Exercise A:
Please retype the biography of Dr. Jeremy Holmes from "Dr. Jeremy Holmes" to "and popular journals.".
Exercise B:
According to the biography of Dr. Jeremy Holmes, which university granted his doctorate in theology?

Document segment:
Dr. Jeremy Holmes is Associate Professor of Theology at Wyoming Catholic College. After a childhood in rural Arkansas, he earned his bachelors in liberal arts from Thomas Aquinas College in California, his masters in theology from the International Theological Institute in Gaming, Austria, and his doctorate in theology with specialization in biblical studies from Marquette University in Milwaukee. From 2006 to 2008 he was Assistant Professor of Theology at Ave Maria University in Naples, Florida, teaching courses in Christology, biblical studies, and patristic and medieval exegesis. He has published a number of articles in scholarly and popular journals.
His new book Cur Deus Verba: Why the Word Became Words, published recently by Ignatius Press, “unfolds a systematic theology of Scripture from a single key question: What did God seek to accomplish by making the Bible?” The renowned Dominican scholar Fr. Aidan Nichols describes it as “a beautifully clear account of the place of Scripture in the totality of Christian doctrine and life” and noted theologian Matthew Levering says that “Holmes has crafted a masterful theological introduction to the purpose, nature, suitability, and historicity of Sacred Scripture.”

Material:
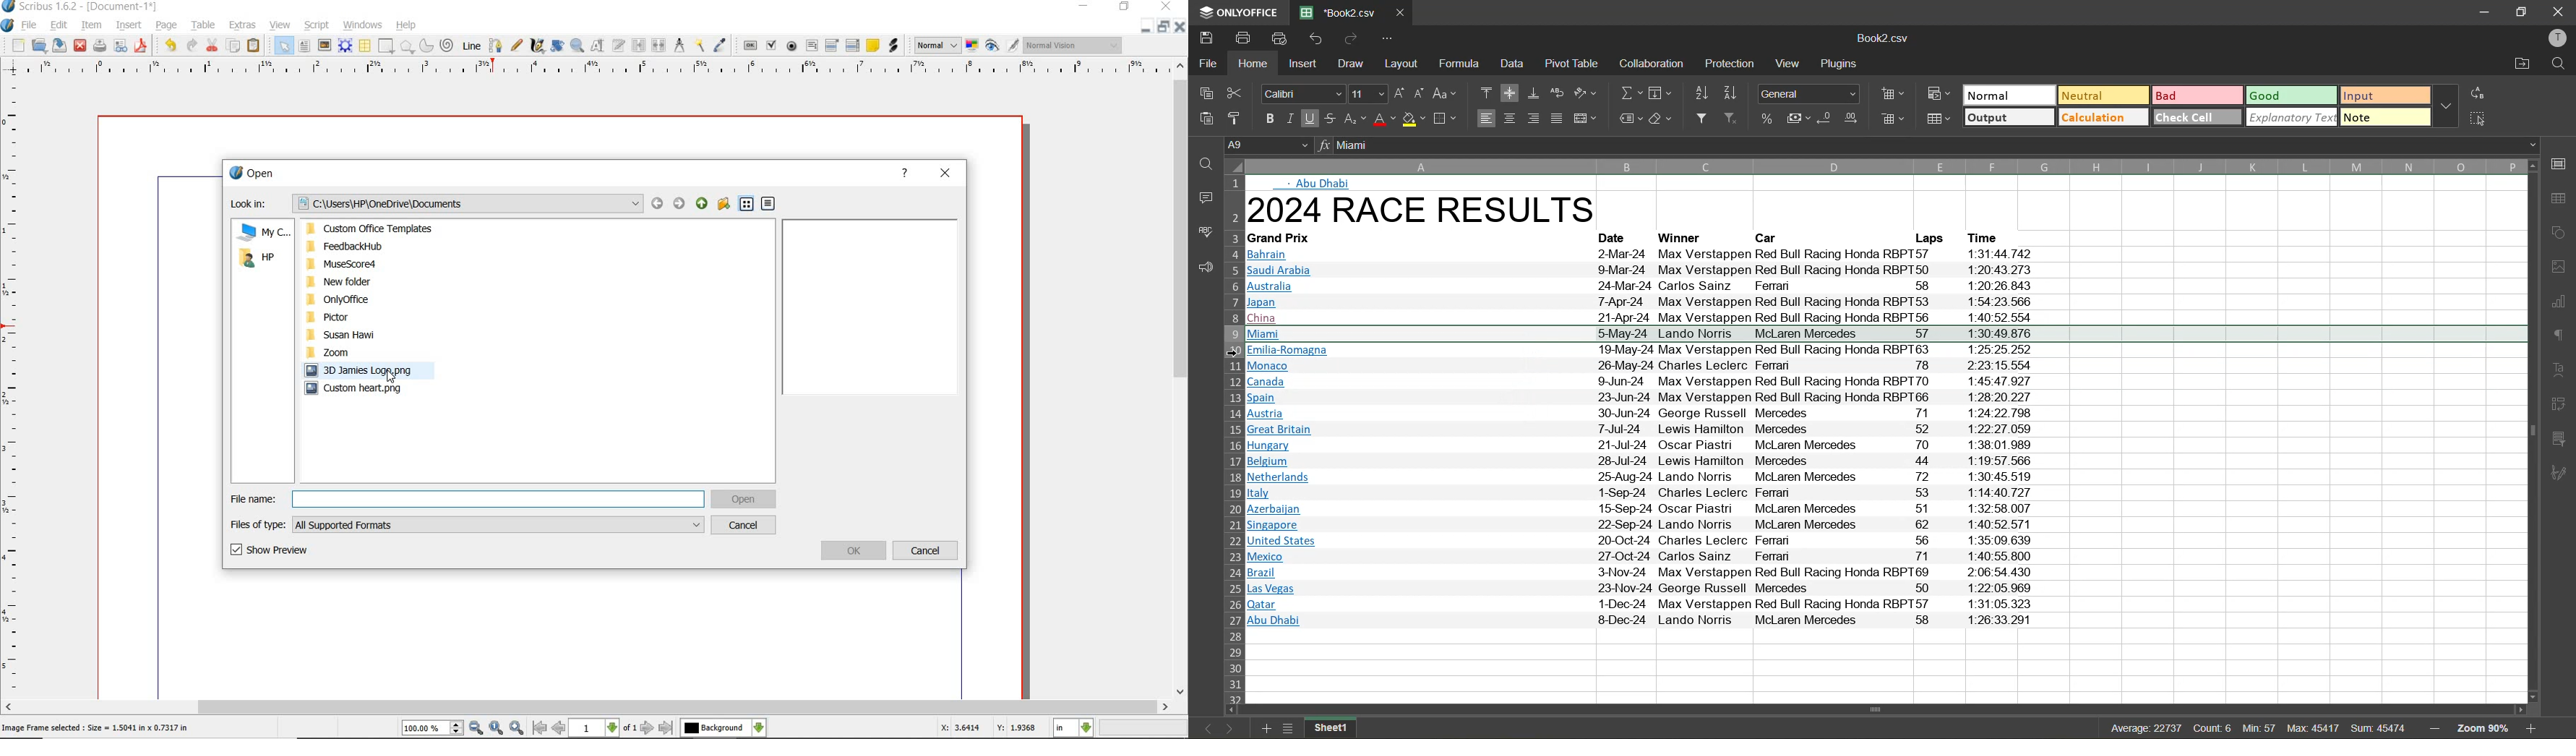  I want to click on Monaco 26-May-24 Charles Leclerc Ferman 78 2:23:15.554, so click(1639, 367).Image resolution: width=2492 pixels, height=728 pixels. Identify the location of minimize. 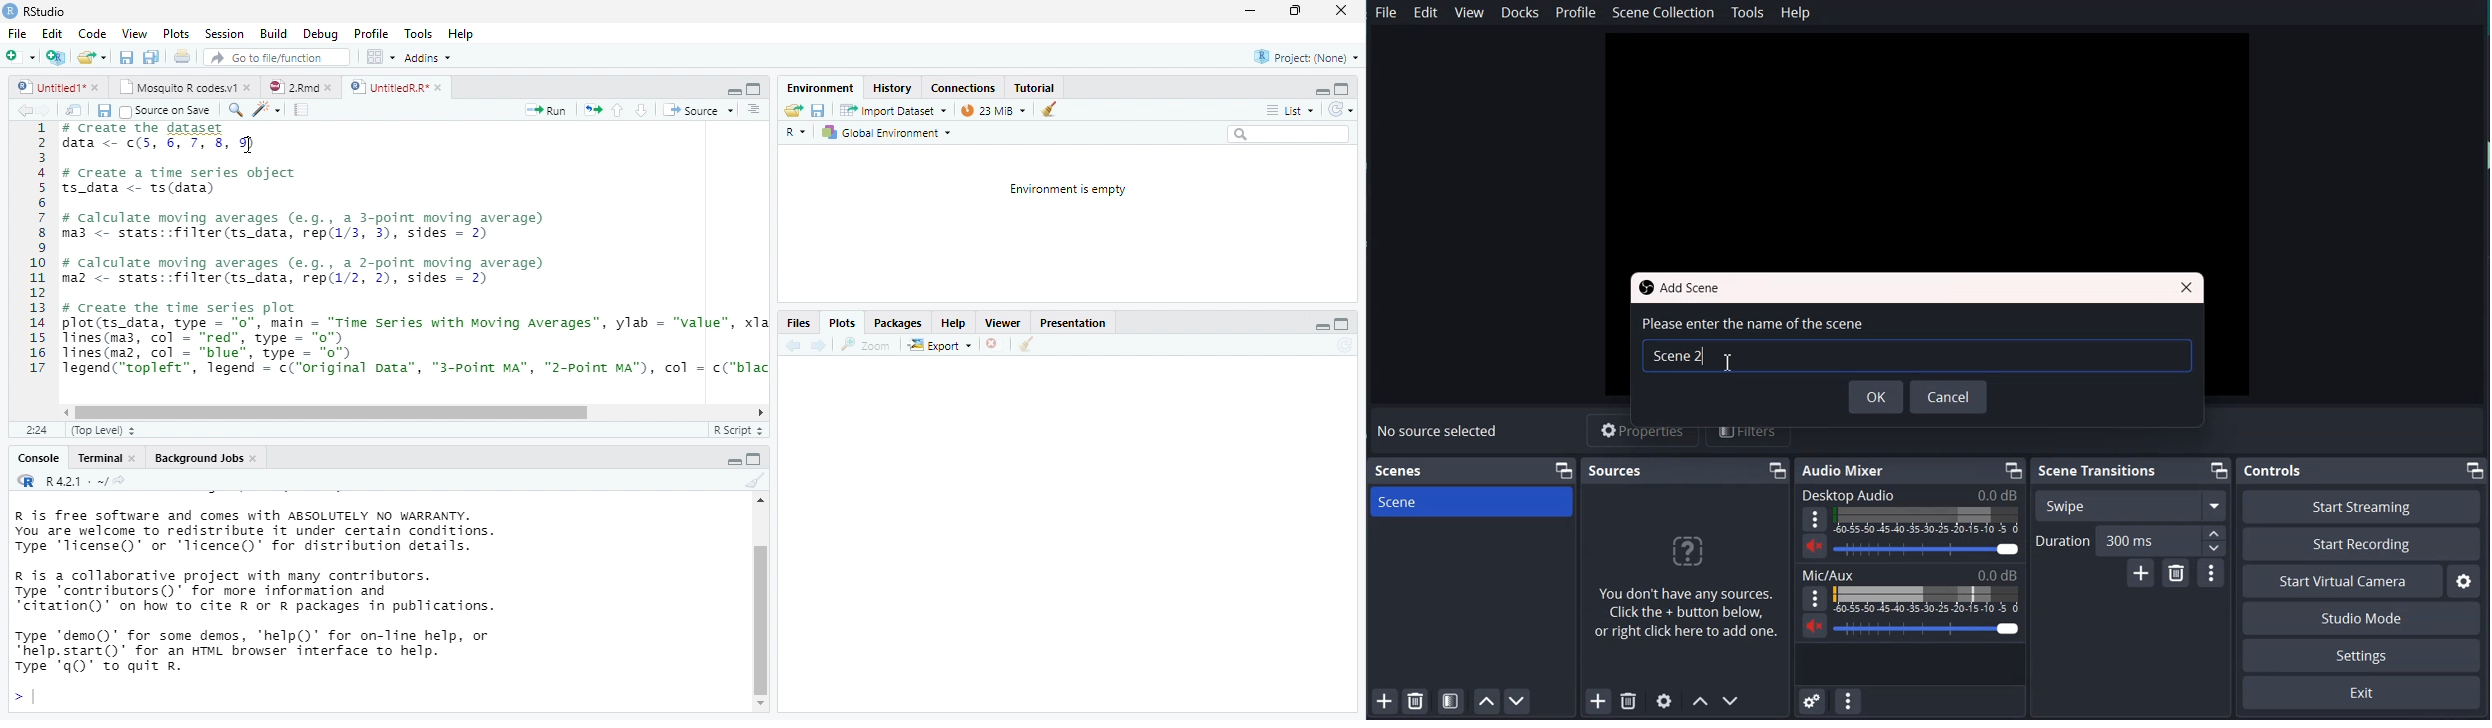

Output A:
Dr. Jeremy Holmes is Associate Professor of Theology at Wyoming Catholic College. After a childhood in rural Arkansas, he earned his bachelors in liberal arts from Thomas Aquinas College in California, his masters in theology from the International Theological Institute in Gaming, Austria, and his doctorate in theology with specialization in biblical studies from Marquette University in Milwaukee. From 2006 to 2008 he was Assistant Professor of Theology at Ave Maria University in Naples, Florida, teaching courses in Christology, biblical studies, and patristic and medieval exegesis. He has published a number of articles in scholarly and popular journals.

Output B:
Marquette University in Milwaukee.